Thank you, Live long and prosper. God’s riches blessings upon all associated with your great agency.
DAMON J GRAY
Steve, that was a fascinating read, and I am pleased that you gave us your analysis of the merger/buyout. Thank you for the time and energy you poured into this comprehensive look.
Sheri Dean Parmelee, Ph.D.
Thanks for the news and for your analysis of it. I really appreciate the information, Steve, and realize it took you a while to pull it all together. Thank you for your efforts on our behalf!
Andrew Budek-Schmeisser
The comings and the goings,
Big Five become Big Four,
new authors are not knowing
if there waits an open door
that might lead them to the hall
where there’s a banquet table;
though glad to stand against the wall,
they’ll sit if they are able
to match the ever-going game
of musical chairs
that leads to fortune and to fame
if they stay alert, aware.
Simon Schuster’s bought by Random Penguin;
music stops, and then begins again.
frank caudle
Very informative.
Cole Powell
WOW! Reminiscent of Disney’s recent buyout of 20th Century Fox, although the effects of that merger still remain a mystery, as COVID has obliterated traditional film distribution. I’m curious to see what impact this acquisition will have on the publishing industry.
Kristen Joy Wilks
Fascinating and concerning as well. Thank you so much for setting this before us in such a logical fashion. The general market must be incredibly concerned. I know things like this have happened before, but 50% of the market is mindboggling. I’d hate to see what’s happening to movies occur in book publishing. Where the writers become hampered by experts who are trying to create a blockbuster hit and the creativity spirals into a downward death. Storytelling seems to be moving to the small screen with Netflix originals and whatnot as the constraints on big screen creativity grow with the cost. I really appreciate you keeping writers abreast of all this!
Len Bailey
Just sold “Devil Dog”, a short story (ghost story, Kentucky coalmine circa 1945) to Mysterion. Ever heard of them? Pays .08 a word so about $450. Looking forward (foreword) to getting to know these folks . . .
Chris Sauter Manion
It will be interesting to follow how the DOJ evaluates the antitrust issue and what regulatory challenges arise. Is 50% market share acceptable? I appreciate you informing us of the 14 months it took for the regulatory challenge of McGraw-Hill and Cenage and the cancelled buyout as its result.
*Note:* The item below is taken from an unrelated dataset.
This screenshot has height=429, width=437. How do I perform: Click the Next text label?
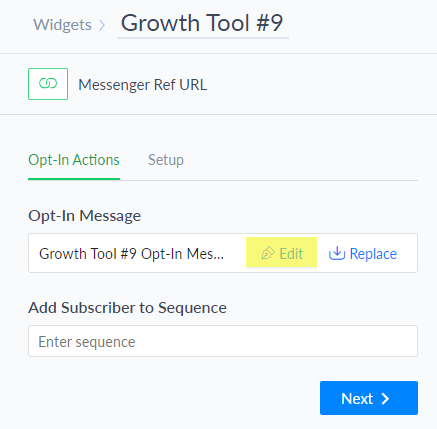tap(357, 398)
If the merger goes through and places a greater weight on the publishing scale on the side of commercial value and mega bestsellers, perhaps we shall see a countermove as in a breakout era of self-publishing in greater proportion than we see now. When cities grew too dense and traffic to them too congested, people chose suburbia in their benefits vs. costs anaylsis of where to live and why. I can see a development of “indie suburbia,” as a balancing swing of the pendulum if this merger goes through.
You made the PRH approach to buying other publishing houses sound like Warren Buffet’s approach to buying companies. He leaves them relatively intact and buys them because he understands and likes the way they’re run as well as their profit potential. Would you say that PRH has a similar approach, Steve?